*** Opening of Extracted information ***

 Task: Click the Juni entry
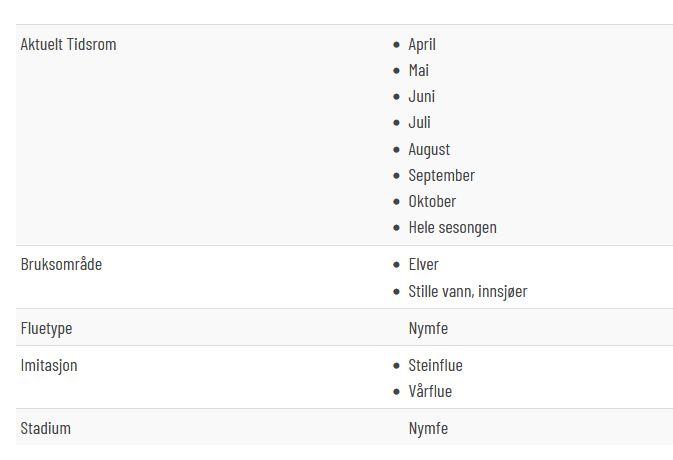421,97
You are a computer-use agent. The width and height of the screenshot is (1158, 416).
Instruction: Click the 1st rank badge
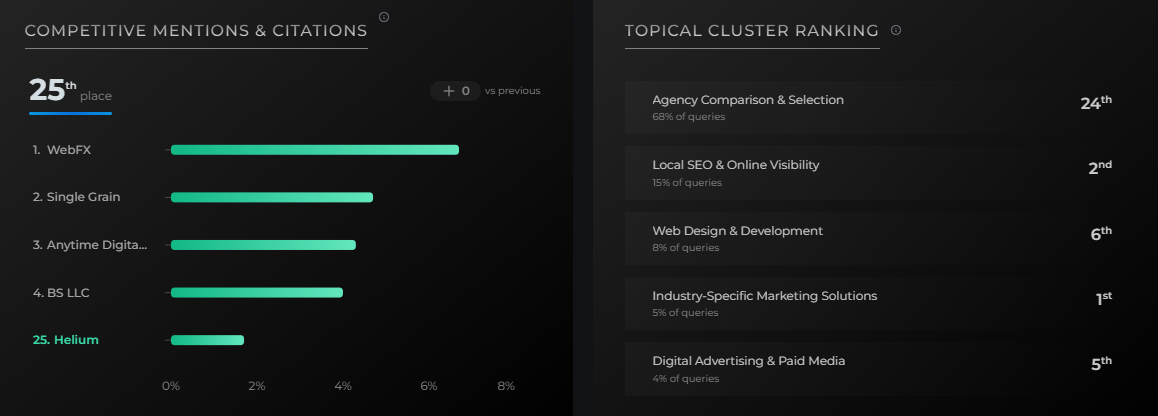point(1104,298)
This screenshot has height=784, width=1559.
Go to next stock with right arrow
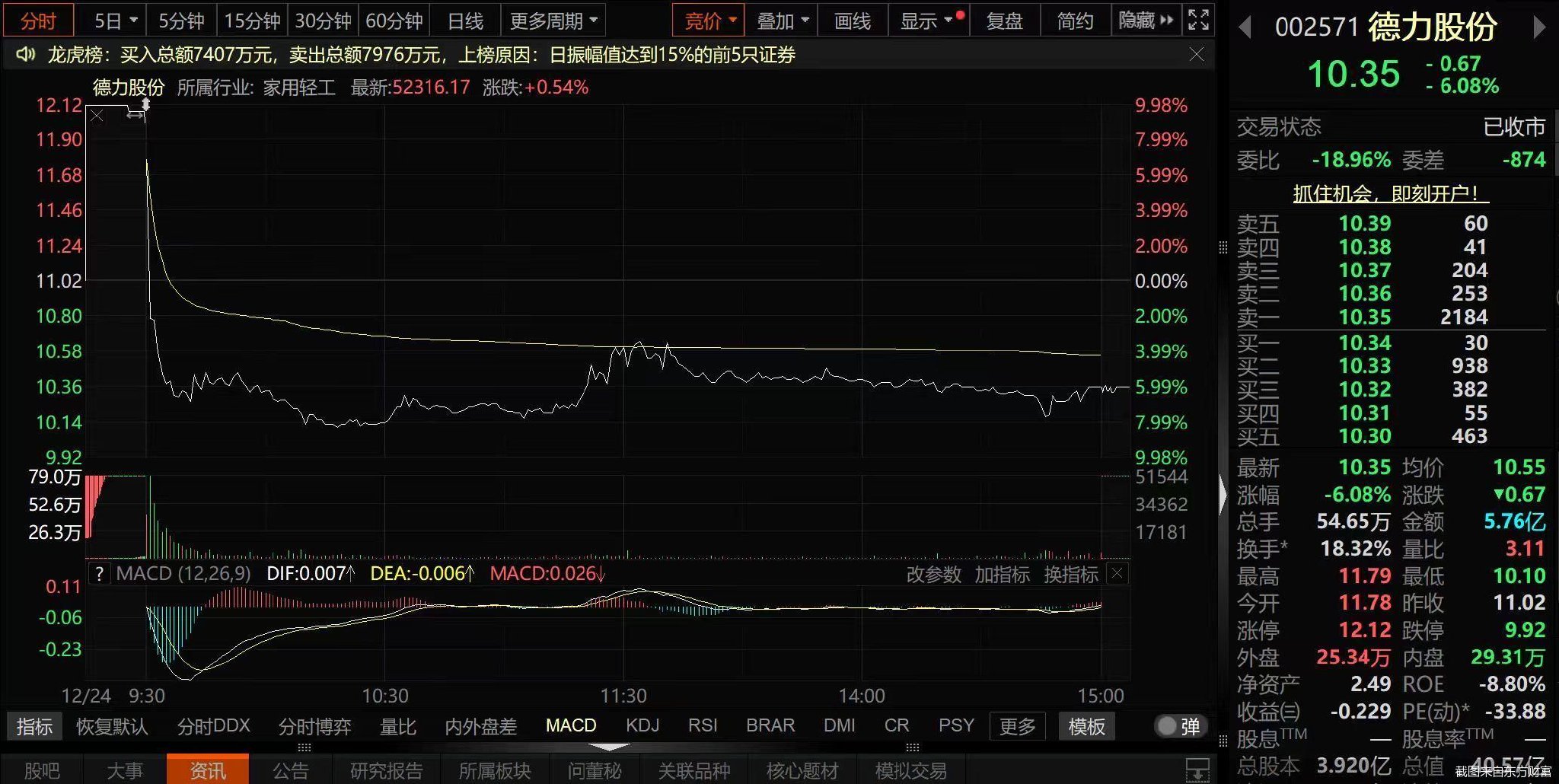1539,27
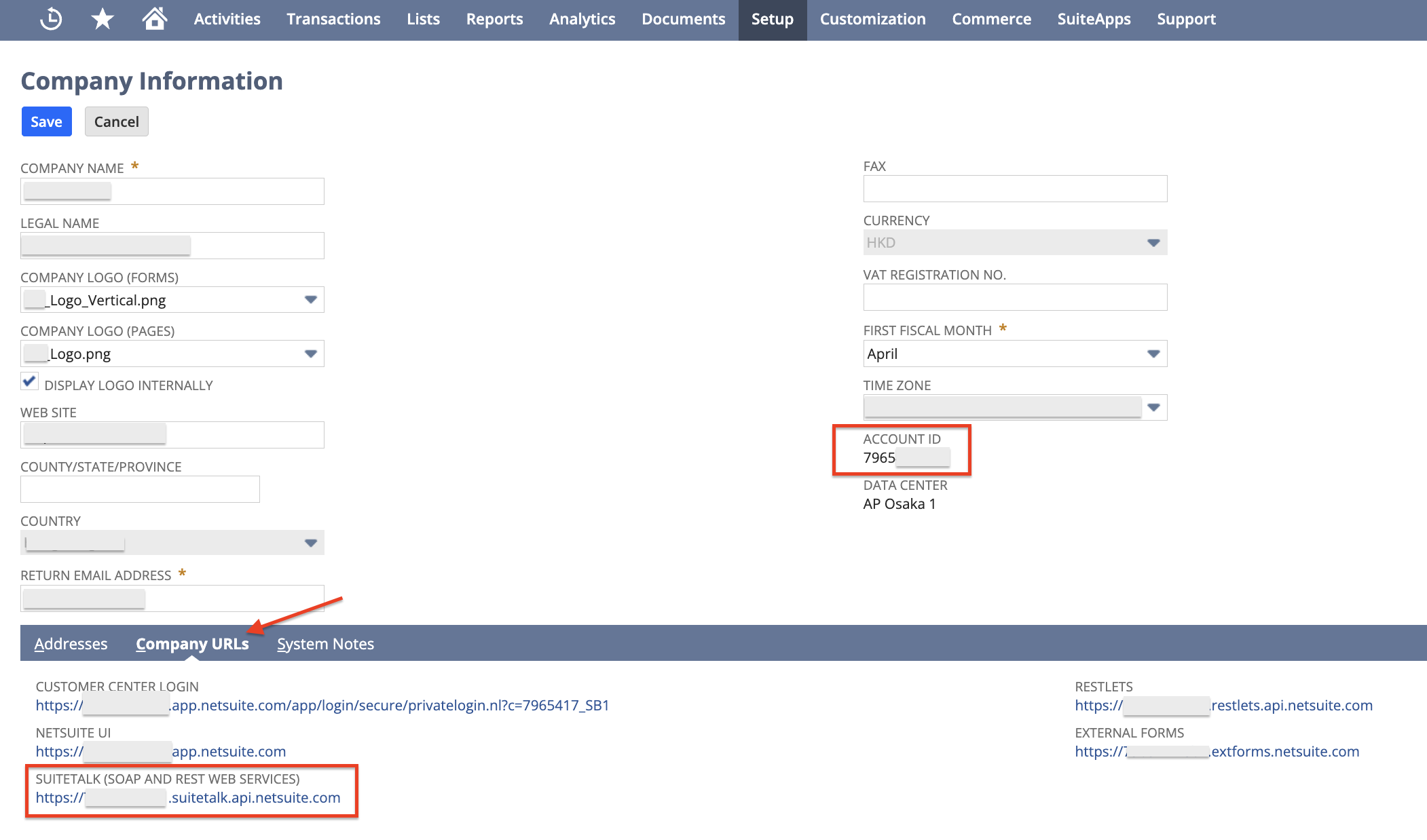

*** Close of Extracted information ***

■ Task requirements: Once you have found every line above holding the word "screenshot", copy those lines.

■ Written reply:
You are a computer-use agent. The width and height of the screenshot is (1158, 416).
This screenshot has height=784, width=1559.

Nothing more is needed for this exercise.